Chris Christie can now add “film critic” to his resume, alongside other venerable titles like “former New Jersey governor,” and “two-time presidential also-ran.”
Christie was recently given the opportunity to review ”Springsteen: Deliver Me From Nowhere” for The Free Press, the commentary site recently acquired by CBS News.
“As the 55th Governor of New Jersey, it is just another one of the great opportunities the job has given me,” Christie wrote in a Friday social media post sharing the review.
Gubernatorial bona fides aside, Christie is an avowed Springsteen superfan, so it makes sense that The Free Press would come to him with this assignment.
Even less surprising is the fact that, in response, Christie cranked out less of a movie review and more of a 1,300-word love letter to the Boss that reads like a man confessing his sins at the altar of Asbury Park.
The headline: “Bruce Springsteen Has Done It Again.” The subtext: “Please, Bruce, text me back.”
Christie opens with a disclaimer that he’s “not objective” about Springsteen, sharing that the number of concerts he’s now attended has ticked north of 170. (He does not address that it’s long been less clear if those mushy feelings are reciprocated.)
What follows is a praise song for the new Springsteen biopic, filtered through the lens of a man who seems convinced the album “Nebraska” personally saved his life and maybe could’ve saved the Republican Party too, if anyone had listened.
In Christie’s telling, the film is “unexpected,” “dark,” and “deeply emotional.” He talks about the depiction of Bruce’s relationship with his father and his struggle with depression in tones usually reserved for Vatican miracles.
But then he shifts abruptly to his own experience of watching the movie, and how it brought memories of the release of “Nebraska” rushing back.
He recounts, with trembling reverence, the time he waited in line at a Delaware record shop to buy the album at midnight, only to discover it wasn’t full of stadium anthems but “a lone acoustic guitar and the depressing lyrics about a mass murderer.”
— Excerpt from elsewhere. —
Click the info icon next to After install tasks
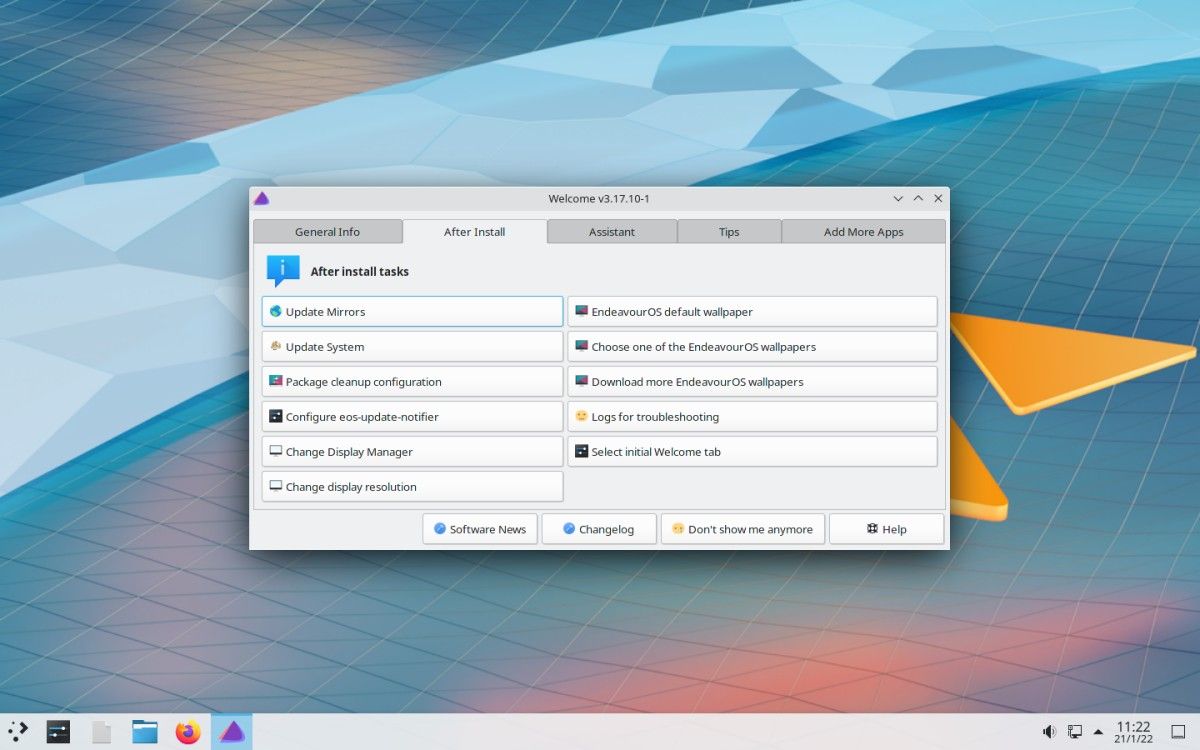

Chris, that’s the album. That’s the whole point.
But “Deliver Me from Nowhere,” Christie goes on to say, has a lesson to impart. It teaches us to face our demons. He wants us to feel Bruce’s pain, to see ourselves in his journey and triumph. He’s moved by the scene where Jon Landau (Jeremy Strong) declares, “In this office, my office, we believe in Bruce Springsteen.” You can almost see Christie whispering that line to his reflection in a diner window.
And yet there’s something almost sweet about it. Christie’s not wrong that “Nebraska” is Bruce at his most raw and vulnerable. It’s just funny that a guy who once shut down a beach for everyone but himself wants to talk to us about loneliness.
He’s not wrong: In a way, Bruce Springsteen has done it again. And so, apparently, has Chris Christie — turning an ode to blue-collar angst into a deeply weird, faintly spiritual personal essay that sounds like a campaign stump speech for the soul.